___ Excerpt provided
[SciPy-User] scipy.stats one-sided two-sided less, greater, signed ?

Mon Jun 13 16:38:12 EDT 2011

On Mon, Jun 13, 2011 at 2:19 PM, Ralf Gommers
<ralf.gommers at googlemail.com> wrote:
>
>
> On Mon, Jun 13, 2011 at 8:56 PM, Bruce Southey <bsouthey at gmail.com> wrote:
>>
>> On Mon, Jun 13, 2011 at 11:36 AM, Ralf Gommers
>> <ralf.gommers at googlemail.com> wrote:
>> >
>> >
>> > On Mon, Jun 13, 2011 at 6:18 PM, Bruce Southey <bsouthey at gmail.com>
>> > wrote:
>> >>
>> >> On 06/13/2011 02:46 AM, Ralf Gommers wrote:
>> >>
>> >> On Mon, Jun 13, 2011 at 3:50 AM, Bruce Southey <bsouthey at gmail.com>
>> >> wrote:
>> >>>
>> >>> On Sun, Jun 12, 2011 at 7:52 PM,  <josef.pktd at gmail.com> wrote:
>> >>> >
>> >>> > All the p-values agree for the alternatives two-sided, less, and
>> >>> > greater, the odds ratio is defined differently as explained pretty
>> >>> > well in the docstring.
______
___ Data provided
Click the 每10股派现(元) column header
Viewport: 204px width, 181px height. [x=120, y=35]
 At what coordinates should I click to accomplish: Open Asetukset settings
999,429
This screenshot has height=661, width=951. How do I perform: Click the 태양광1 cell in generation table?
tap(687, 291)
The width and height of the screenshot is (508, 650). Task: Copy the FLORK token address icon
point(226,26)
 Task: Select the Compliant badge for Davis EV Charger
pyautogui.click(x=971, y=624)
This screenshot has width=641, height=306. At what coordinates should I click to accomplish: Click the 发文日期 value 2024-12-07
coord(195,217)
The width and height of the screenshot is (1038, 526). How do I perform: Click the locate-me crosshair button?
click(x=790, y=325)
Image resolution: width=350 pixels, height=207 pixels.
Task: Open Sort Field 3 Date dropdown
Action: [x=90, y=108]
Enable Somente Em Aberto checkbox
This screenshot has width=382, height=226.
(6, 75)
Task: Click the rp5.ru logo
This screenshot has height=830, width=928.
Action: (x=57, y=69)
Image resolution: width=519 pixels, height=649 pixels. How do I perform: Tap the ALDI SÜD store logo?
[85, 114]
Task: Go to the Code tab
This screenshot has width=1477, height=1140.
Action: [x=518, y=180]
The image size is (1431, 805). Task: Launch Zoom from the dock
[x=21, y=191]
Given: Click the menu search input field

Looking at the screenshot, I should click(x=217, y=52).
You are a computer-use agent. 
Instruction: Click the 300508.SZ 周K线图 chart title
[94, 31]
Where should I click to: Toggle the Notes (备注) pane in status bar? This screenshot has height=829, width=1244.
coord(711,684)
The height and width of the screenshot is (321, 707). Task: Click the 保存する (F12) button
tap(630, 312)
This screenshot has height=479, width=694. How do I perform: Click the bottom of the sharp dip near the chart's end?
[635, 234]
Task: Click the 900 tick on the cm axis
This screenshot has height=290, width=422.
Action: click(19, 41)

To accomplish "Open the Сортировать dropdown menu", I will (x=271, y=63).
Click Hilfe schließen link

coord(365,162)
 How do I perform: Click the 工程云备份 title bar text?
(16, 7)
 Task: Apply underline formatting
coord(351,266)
______
Work to do:
According to the SciPy-User thread, where is the different definition of the odds ratio explained? The records are separate material and have nothing to do with the SciPy-User thread.

Reply:
In the docstring.